Hacia las doce había terminado ya lo que tenía que hacer y volví a guardar los expedientes. Sonó el teléfono cuando nos dirigíamos ya hacia la puerta. Fui a responder yo, pero me lo impidió levantando una mano. Cogió el auricular.
—Investigaciones Millhone. —Prestó atención durante unos segundos—. Un momento. —Me pasó el auricular.
—¿Diga?
—Kinsey, soy Irene Gersh. Siento molestarla. Ya sé que está ocupada, pero…
—No se preocupe. ¿Ocurre algo?
—Mi madre ha desaparecido. Supongo que no se habrá puesto en contacto con usted.

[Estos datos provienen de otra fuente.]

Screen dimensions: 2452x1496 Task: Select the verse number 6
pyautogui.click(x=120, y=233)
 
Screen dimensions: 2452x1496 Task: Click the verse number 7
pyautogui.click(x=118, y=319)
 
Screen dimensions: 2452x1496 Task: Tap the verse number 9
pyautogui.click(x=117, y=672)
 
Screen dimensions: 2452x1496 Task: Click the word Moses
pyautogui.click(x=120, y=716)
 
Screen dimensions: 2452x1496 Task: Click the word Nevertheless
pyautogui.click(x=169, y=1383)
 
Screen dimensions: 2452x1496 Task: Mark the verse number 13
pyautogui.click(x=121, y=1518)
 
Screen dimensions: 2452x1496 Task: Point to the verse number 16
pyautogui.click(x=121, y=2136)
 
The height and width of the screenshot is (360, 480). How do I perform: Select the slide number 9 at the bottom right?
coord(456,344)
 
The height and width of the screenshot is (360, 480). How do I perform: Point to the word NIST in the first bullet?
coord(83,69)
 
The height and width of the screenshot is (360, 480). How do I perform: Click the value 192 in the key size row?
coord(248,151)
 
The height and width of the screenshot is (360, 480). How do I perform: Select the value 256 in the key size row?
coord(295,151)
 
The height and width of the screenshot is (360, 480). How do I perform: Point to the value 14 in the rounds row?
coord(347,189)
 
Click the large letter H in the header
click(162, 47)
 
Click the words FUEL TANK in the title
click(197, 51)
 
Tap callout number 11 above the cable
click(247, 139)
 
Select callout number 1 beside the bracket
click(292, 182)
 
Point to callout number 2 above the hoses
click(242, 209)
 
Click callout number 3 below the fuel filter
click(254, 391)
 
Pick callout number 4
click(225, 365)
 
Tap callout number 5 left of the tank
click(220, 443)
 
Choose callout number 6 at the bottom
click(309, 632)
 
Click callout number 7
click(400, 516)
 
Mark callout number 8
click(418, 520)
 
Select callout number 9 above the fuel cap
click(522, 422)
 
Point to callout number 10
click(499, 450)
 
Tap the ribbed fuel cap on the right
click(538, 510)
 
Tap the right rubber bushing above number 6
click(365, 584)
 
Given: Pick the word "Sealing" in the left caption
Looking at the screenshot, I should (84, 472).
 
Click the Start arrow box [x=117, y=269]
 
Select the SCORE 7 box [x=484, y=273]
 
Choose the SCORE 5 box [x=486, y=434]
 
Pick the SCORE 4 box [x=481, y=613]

—Pues no, y no creo que hubiera sabido adónde llamar aunque tuviera intención de hacerlo. Sólo la he visto un par de veces. ¿Cuánto hace que ha desaparecido?
—No se sabe exactamente. La supervisora del asilo jura que estaba presente a la hora del desayuno. Una enfermera la llevó al comedor en una silla de ruedas y fue a atender a otra persona. Le dijo que sería sólo un minuto, pero cuando volvió ya no estaba. Mi madre se había levantado de la silla y se había marchado a pie. Se cree que no ha podido ir muy lejos. Registraron el edificio y los alrededores y ahora se han puesto a buscar por el barrio. Yo ya me iba para allá, pero se me ocurrió llamarla por si sabía algo.
—Lo siento, pero no sé nada en absoluto. ¿Necesita ayuda?
—No, ahora ya no. Han avisado a la policía y ya hay un coche patrulla vigilando la zona. Aún no la han localizado, pero no creo que tarde en aparecer. No quería pasar por alto la posibilidad de que estuviera con usted.
—Me gustaría serle útil. Ahora tenemos que solucionar un encargo, pero la llamaremos más tarde para saber cómo están las cosas. Deme la dirección y el teléfono del asilo. —Sujeté el auricular entre la mandíbula y el hombro mientras garabateaba en un pedazo de papel—. La llamaré en cuanto volvamos.
—Gracias por su interés.
—Y no se preocupe. Seguro que no ha ido muy lejos.
—Eso espero.
Le conté a Dietz de qué se trataba mientras nos dirigíamos a las escaleras de atrás. Tuve la tentación de decirle que me llevara al asilo, pero en el fondo no me parecía urgente. Dietz quería ver el Edgewater y los preparativos del banquete. Me sugirió que llamase a Irene desde el hotel cuando hubiera hecho las comprobaciones de rigor. La sugerencia tenía lógica y asentí, aunque en el fondo sabía que si hubiera estado sola habría actuado de otro modo. Todo aquello me distraía y, por una vez, su forma de llevar las cosas no me molestó. Me costaba imaginar adónde habría podido ir Agnes. Sabía que era capaz de organizar un escándalo cuando le convenía, pero Irene me había dado a entender que había aceptado el traslado. No tuve más remedio que encogerme de hombros. Ya aparecería.